The 1983 Ford Thunderbird, at a steady 50 miles an hour on the road, requires 6.2 horsepower. In contrast, the 1982 T-bird it replaces requires 12.
Obviously aerodynamic horsepower, as it is called, does not yield fuel-economy gains equal to the reduction in required horsepower at that highway speed. But even though the weight reduction in the coming Thunderbird is small - less than 100 pounds - the gain in fuel economy should be in the area of 10 to 15 percent.
And that gain will be almost completely the result of shape and styling. When engineers here are measuring gains in fuel economy in teaspoonfuls per tank, as they are now, that's a whopping increase.
Indeed, dramatic improvements are coming in fuel economy from a virtually unexpected quarter: styling.
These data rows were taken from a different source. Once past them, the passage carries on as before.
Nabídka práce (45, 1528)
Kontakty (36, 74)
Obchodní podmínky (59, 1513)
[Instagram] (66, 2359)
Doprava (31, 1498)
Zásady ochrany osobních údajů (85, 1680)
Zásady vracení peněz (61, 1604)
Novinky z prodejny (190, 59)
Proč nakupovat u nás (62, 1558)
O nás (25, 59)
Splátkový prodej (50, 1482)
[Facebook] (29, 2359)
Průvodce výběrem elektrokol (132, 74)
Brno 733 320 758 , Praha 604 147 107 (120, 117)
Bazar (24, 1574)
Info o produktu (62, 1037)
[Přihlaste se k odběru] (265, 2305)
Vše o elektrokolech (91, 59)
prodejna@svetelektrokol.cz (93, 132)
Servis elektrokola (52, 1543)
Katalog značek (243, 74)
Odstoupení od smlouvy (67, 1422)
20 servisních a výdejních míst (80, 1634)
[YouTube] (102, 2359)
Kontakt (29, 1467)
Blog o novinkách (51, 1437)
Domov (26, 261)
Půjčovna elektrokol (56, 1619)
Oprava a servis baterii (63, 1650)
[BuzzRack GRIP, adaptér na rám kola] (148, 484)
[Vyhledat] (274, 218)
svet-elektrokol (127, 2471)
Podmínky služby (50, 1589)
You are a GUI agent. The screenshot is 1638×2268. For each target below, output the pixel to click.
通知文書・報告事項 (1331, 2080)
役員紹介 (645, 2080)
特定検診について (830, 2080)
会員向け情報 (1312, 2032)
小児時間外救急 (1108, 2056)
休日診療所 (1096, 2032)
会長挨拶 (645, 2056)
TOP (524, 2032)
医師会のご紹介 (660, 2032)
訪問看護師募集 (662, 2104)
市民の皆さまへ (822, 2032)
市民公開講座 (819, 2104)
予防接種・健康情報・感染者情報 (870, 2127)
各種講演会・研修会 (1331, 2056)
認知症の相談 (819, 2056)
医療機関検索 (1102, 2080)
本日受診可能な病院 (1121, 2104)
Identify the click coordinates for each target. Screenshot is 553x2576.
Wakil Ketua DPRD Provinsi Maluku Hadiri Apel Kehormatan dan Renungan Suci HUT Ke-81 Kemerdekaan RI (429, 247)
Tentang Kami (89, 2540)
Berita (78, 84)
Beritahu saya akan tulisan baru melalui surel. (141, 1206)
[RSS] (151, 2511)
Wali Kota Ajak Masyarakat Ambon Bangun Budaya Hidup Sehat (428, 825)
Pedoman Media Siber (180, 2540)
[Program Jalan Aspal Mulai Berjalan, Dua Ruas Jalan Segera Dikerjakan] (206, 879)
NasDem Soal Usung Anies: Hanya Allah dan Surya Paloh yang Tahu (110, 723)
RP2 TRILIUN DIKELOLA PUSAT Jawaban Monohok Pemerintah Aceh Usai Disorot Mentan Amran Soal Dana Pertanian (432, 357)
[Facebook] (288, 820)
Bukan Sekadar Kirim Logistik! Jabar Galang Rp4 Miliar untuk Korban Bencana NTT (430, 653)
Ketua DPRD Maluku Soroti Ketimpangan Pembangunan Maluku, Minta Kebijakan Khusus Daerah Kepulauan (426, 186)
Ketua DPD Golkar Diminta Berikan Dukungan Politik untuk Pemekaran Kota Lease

Automotive executives have talked for decades about how important styling is. Now some strong and truly impressive gains in miles per gallon are being designed into cars by making them more aerodynamic so they're slicker as they move through the air.
The key to understanding aerodynamic drag lies in understanding that any object moving through the air - car, airplane, or brick - encounters resistance from the air. Certainly the larger the object, the more drag.
''You can make a brick aerodynamic if you handle the corners properly,'' says Jack Telnack, chief design executive for Ford Motor Company. He is only half joking.
An old example can be found on many breakfast tables. The conventional sugar cube, well under an inch on each side, will encounter about as much resistance when moving through the air as a vastly larger egg, assuming the egg is moving through the air with the large end first.
Interest in aerodynamics isn't new. Several years before the start of World War II Chrysler took a 1932 DeSoto and mounted the body backward on the chassis. The car normally had a top speed of 75 miles an hour, but mounted with the more aerodynamic rear forward it handily topped 80 miles an hour.
Even that comparison tells something. Today the emphasis is on fuel economy, whereas in the days before the energy crisis only top speed really mattered.
If an automaker were to repeat Chrysler's old work today, it would undoubtedly be criticized on grounds of safety. But the change in top speed illustrates how realistic aerodynamics really is.
In some ways aerodynamic changes on cars are obvious. The front air dam is one. It's the part, usually plastic, which is seen hanging below the front bumper of race cars. Today it's common on many cars.
The new hot-selling and strikingly designed Chevrolet Camaro and Pontiac Firebird, for example, have pronounced air dams.
Others are far more subtle. Take the mounting of side and rear windows, for instance. There's a major push on at all car manufacturers these days to mount the windows flush on the outside. That means that when you run your hands from metal to glass at the side or top, the glass is indented to the very minimum.
The change is tricky to see. But if you look closely and compare 1978 or '79 models with 1982 and '83 models, you'll notice it for sure.
At times the subtlety is almost subliminal, as in the Ford Escort. If you'll notice the line where the front end, just above the bumper, ends and the hood begins, you'll see that the hood has a pronounced bend forward.
When testing the Escort in a wind tunnel, Ford found that a real decrease in aerodynamic drag is possible by moving the front edge forward.